I attended the February 27th P&Z hearing on the zone change, but frankly, I was a little distracted.
At the hearing, it was hard to organize my thoughts, as dozens of other downtown dwellers got up to sing the praises of living within walking distance to Main Street, and pleaded with the commissioners to recognize the damage that would be done by changing a few blocks of Washington Street from a historic district to a new commercial strip.
As those 40 people spoke, I couldn’t stop thinking about how the turnout and the comments were something that would have been unimaginable twenty years earlier, when I sat in the council chambers twice a month as a Planning and Zoning Commissioner, hearing proposal after proposal for housing subdivisions on the few remaining rural bits of Middletown. In those days, I can’t imagine anyone speaking up about the value of living in the traditional neighborhoods of downtown, which were busy sinking into blight.
In the early ‘90’s, virtually all subdivision requests were approved. We would sit there, often until 1 am in the morning, as crowds of neighbors, such as the Westfield Residents for Rational Development, would ask the commissioners to use common sense and think about the impact on the schools, the traffic, and the environment.
But when an application is in front of you, it’s not time for common sense. If the development is allowed in the zone, commissioners can’t just vote based on their experience of what it’s like to live in a town. Their job is to review the application and see whether it fits the requirements. Even a “special exception” application has a preference toward yes, despite its name. Maybe the commissioners get to recommend some plantings or move a driveway to make things easier for a neighbor, but for the most part, it’s a yes vote or the city might get sued.
That’s because the time to use common sense is when a zone is changed in the first place – and that’s the point we are at now for the MX zone.
The uses that are proposed – high density retail and restaurants with drivethru windows – are not allowed in the MX. The commission has to change the zone before any developer can even propose a project. But as I noted above, once we’re at that point, the idea that the commissioners have the discretion to judge each project on its merits - Starbucks? Ok! Donut Depot or Dollar General? Not here! - that’s just laughable.
The proponents of the change made some ingratiating attempts to flatter the commissioners, saying the community should trust them to deny any projects that were not “high quality”. Hopefully the commissioners know that the moment to exercise judgment is now.
It’s no coincidence that these gateway streets – Washington & South Main - are more residential and have seen less demolition of historic homes as they get closer to downtown. Think about it: the Ace Hardware plaza on South Main and the “Gasoline Alley/Five Guys” area on Washington are the closest that major commercial development comes to Main Street. Why is that? Because the P&Z commissions of the past recognized that creating a buffer around Main Street raised its commercial value, and that was a significant benefit to the entire town.
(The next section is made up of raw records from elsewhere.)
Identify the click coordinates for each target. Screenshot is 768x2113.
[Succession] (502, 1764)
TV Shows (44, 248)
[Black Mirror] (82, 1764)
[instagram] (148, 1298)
Main Street property has a much higher tax value to the city than the equivalent size commercial land in other parts of town, such as the Home Depot plaza on west Washington Street.
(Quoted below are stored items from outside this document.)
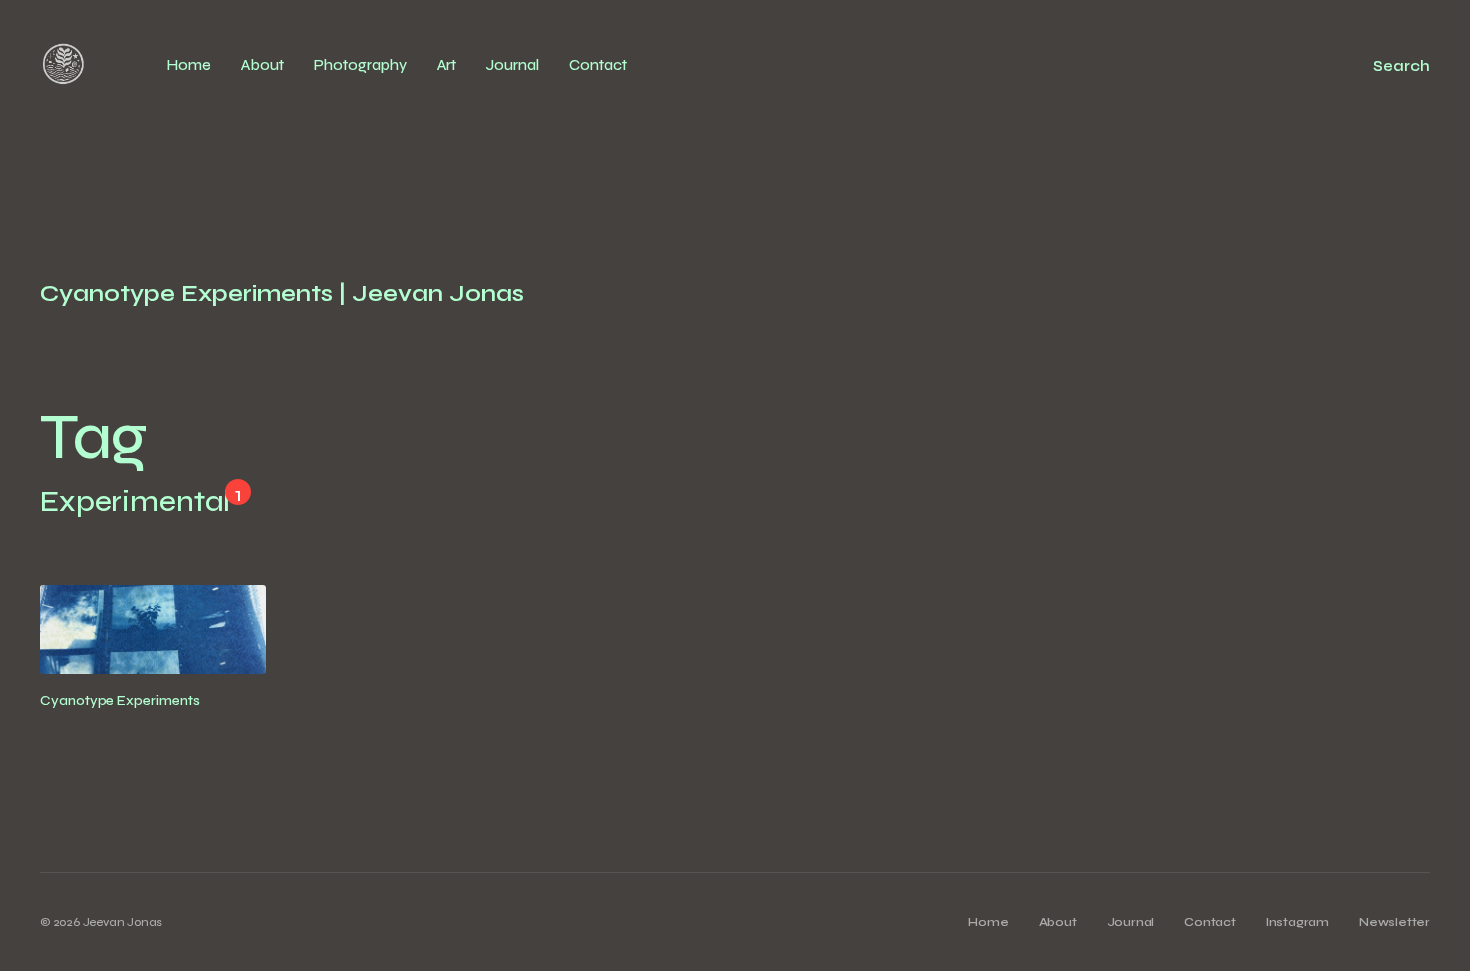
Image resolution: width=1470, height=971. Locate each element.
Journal (512, 66)
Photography (360, 66)
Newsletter (1394, 922)
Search (1401, 66)
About (262, 66)
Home (189, 66)
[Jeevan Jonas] (63, 66)
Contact (598, 66)
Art (446, 66)
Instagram (1297, 922)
In fact, many P&Z decisions of the past 20 years have actively protected Main Street. A few examples include the “retail only on first floor” rule, the limits on drive-thru windows, and the defeat of the proposal for a Target superstore behind Main Street Market. Those were all good decisions, but at the time some said they were “anti-business.”
Limiting drive-thru windows (which happened after Burger King closed) meant that most fast food chains wouldn't consider opening on Main – some landowners were disappointed in that. Some thought that big box retail, like Target, would be good for Main Street, creating a “mall” vibe. And in the mid-90’s, it was a lot easier for Main Street landlords to find a social service or government tenant for their empty storefronts, so the “retail only” rule meant a very real delay for those owners. But those sensible zoning decisions allowed our Main Street to make a gradual but definite recovery – some even call it a renaissance.
Likewise, the Village District zoning decision helped downtown by protecting the neighborhood between Main Street and the University and limiting the conversion of old houses into offices and apartments. It stopped the slide into urban blight; now it’s turned into one of the most engaging places to live in Middletown.
So as I sat there last Wednesday, listening to the stories of people walking to school, planting community gardens, shopping at downtown stores and biking to work – a veritable “New Urbanist” fantasy – I thought mostly about the role that P&Z has played in bringing Downtown Middletown back from the dead.
As the last of 40 speakers in opposition to the zone change, I did stand up at the microphone and say my piece about how I think this would lower property values on Main Street, and make it harder for downtown’s customers to get through the grind of Washington Street stop lights. I talked about how it will threaten the North End and other downtown neighborhoods by encouraging more cut-through traffic, and how the progress we’ve made is recent and fragile. But it was hard to concentrate as I thought about how it all might have turned out differently.
What seemed impossible 20 years ago has happened – Downtown Middletown is now a desirable place to live and do business. Good decisions got us here.
Please join me at the P&Z meeting on Wednesday, March 13th at 7 pm at City Hall, where today's commissioners will be voting on our future.